** start of Records provided **

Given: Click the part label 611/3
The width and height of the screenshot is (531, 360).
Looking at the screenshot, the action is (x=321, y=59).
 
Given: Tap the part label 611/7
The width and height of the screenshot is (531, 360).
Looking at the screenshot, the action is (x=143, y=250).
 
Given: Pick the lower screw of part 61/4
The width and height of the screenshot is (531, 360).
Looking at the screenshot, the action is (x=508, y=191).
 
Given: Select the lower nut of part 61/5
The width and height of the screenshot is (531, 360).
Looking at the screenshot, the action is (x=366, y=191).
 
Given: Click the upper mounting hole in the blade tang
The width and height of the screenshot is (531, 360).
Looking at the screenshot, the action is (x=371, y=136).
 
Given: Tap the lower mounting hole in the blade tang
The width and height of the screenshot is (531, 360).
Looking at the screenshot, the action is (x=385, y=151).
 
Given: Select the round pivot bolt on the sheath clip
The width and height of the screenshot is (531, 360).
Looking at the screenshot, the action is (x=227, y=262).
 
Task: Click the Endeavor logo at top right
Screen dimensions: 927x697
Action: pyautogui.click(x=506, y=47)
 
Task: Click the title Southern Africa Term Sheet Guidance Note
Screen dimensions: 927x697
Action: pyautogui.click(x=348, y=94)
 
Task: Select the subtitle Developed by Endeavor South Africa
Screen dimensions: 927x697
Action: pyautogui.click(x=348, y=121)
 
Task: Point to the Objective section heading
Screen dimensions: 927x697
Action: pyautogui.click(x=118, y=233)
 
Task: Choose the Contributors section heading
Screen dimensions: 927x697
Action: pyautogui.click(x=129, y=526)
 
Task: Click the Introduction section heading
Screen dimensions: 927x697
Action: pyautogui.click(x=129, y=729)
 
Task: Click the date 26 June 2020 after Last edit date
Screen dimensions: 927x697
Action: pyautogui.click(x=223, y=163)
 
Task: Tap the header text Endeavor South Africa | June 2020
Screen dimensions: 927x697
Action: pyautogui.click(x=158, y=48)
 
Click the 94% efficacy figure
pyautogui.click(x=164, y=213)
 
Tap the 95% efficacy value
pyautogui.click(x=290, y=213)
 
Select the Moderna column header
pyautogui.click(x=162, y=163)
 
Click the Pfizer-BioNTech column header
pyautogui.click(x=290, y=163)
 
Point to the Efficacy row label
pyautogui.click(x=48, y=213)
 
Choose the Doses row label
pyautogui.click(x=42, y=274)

** end of Records provided **

■ **Given request**: Quote every one of the saved data entries above verbatim, reproducing each line without any change.

■ **The reply**:
Given: Click the part label 611/3
The width and height of the screenshot is (531, 360).
Looking at the screenshot, the action is (x=321, y=59).
 
Given: Tap the part label 611/7
The width and height of the screenshot is (531, 360).
Looking at the screenshot, the action is (x=143, y=250).
 
Given: Pick the lower screw of part 61/4
The width and height of the screenshot is (531, 360).
Looking at the screenshot, the action is (x=508, y=191).
 
Given: Select the lower nut of part 61/5
The width and height of the screenshot is (531, 360).
Looking at the screenshot, the action is (x=366, y=191).
 
Given: Click the upper mounting hole in the blade tang
The width and height of the screenshot is (531, 360).
Looking at the screenshot, the action is (x=371, y=136).
 
Given: Tap the lower mounting hole in the blade tang
The width and height of the screenshot is (531, 360).
Looking at the screenshot, the action is (x=385, y=151).
 
Given: Select the round pivot bolt on the sheath clip
The width and height of the screenshot is (531, 360).
Looking at the screenshot, the action is (x=227, y=262).
 
Task: Click the Endeavor logo at top right
Screen dimensions: 927x697
Action: pyautogui.click(x=506, y=47)
 
Task: Click the title Southern Africa Term Sheet Guidance Note
Screen dimensions: 927x697
Action: pyautogui.click(x=348, y=94)
 
Task: Select the subtitle Developed by Endeavor South Africa
Screen dimensions: 927x697
Action: pyautogui.click(x=348, y=121)
 
Task: Point to the Objective section heading
Screen dimensions: 927x697
Action: pyautogui.click(x=118, y=233)
 
Task: Choose the Contributors section heading
Screen dimensions: 927x697
Action: pyautogui.click(x=129, y=526)
 
Task: Click the Introduction section heading
Screen dimensions: 927x697
Action: pyautogui.click(x=129, y=729)
 
Task: Click the date 26 June 2020 after Last edit date
Screen dimensions: 927x697
Action: pyautogui.click(x=223, y=163)
 
Task: Tap the header text Endeavor South Africa | June 2020
Screen dimensions: 927x697
Action: pyautogui.click(x=158, y=48)
 
Click the 94% efficacy figure
pyautogui.click(x=164, y=213)
 
Tap the 95% efficacy value
pyautogui.click(x=290, y=213)
 
Select the Moderna column header
pyautogui.click(x=162, y=163)
 
Click the Pfizer-BioNTech column header
pyautogui.click(x=290, y=163)
 
Point to the Efficacy row label
pyautogui.click(x=48, y=213)
 
Choose the Doses row label
pyautogui.click(x=42, y=274)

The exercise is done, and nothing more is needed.